Monday, February 4, 2008

The athlete's shoulder

Hi guys, good luck for your new placements. I have just completed my musculoskeletal outpatient’s placement and I thought I would share with you a patient that I was treating. A 23 year old male presented with right shoulder pain which was diagnosed as sub-acromial impingement with GHJ instability, after a fall during basketball 6/5 ago, and resultant ongoing shoulder pain. On observation of his scapulohumeral rhythm, it was evident that the way tipping of the inferior angle of the right scapular, due to tight an overactive pec minor, and under active lower traps.

My plan was to work on the patient’s ability to stabilize his scapular through lower traps activation (scapular retraction exercises), but first I needed to release his pec minor. With pec minor released, the pt’s impingement tests all became negative, but I still needed to address the underlying factor of impaired scapular stability.

I tried some basic lower trap exercises in prone, however as this patient had large superficial muscle bulk, there was massive teres major activation and not even a flicker of lower traps. In sitting, I had a little more success, but there was still mass compensation by surrounding muscles. So I trialed the use of EMG biofeedback, over lower traps, and performed the same scapular retraction exercises.
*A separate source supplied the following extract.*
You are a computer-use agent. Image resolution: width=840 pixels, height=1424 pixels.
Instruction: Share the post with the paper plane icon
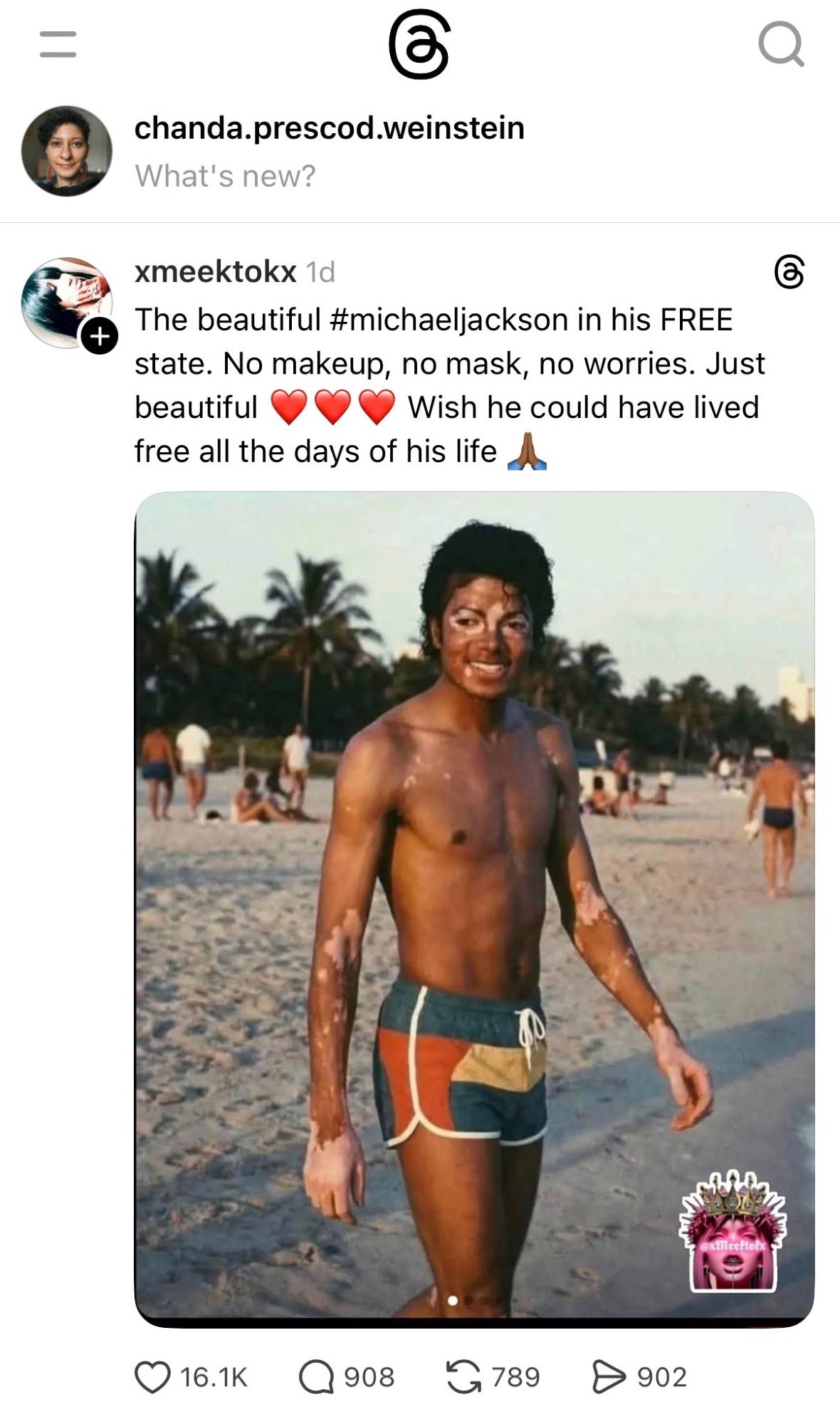coord(609,1376)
After a few attempts, he got the hang of it, and eventually was able to isolate lower traps. Once he could isolate the muscle group in a few different positions, I began to incorporate scapular stabilization during all of his upper body exercises in his gym program, such as lat pull down, seated rows, pull ups and bicep curls. As this allowed the pt to continue going to the gym and doing the exercises that he enjoyed, he was highly compliant.

Over the four weeks, the patient’s pain levels significantly reduced and his scapulohumeral rhythm became much more symmetrical and aligned, which I thought was a positive rehabilitation outcome.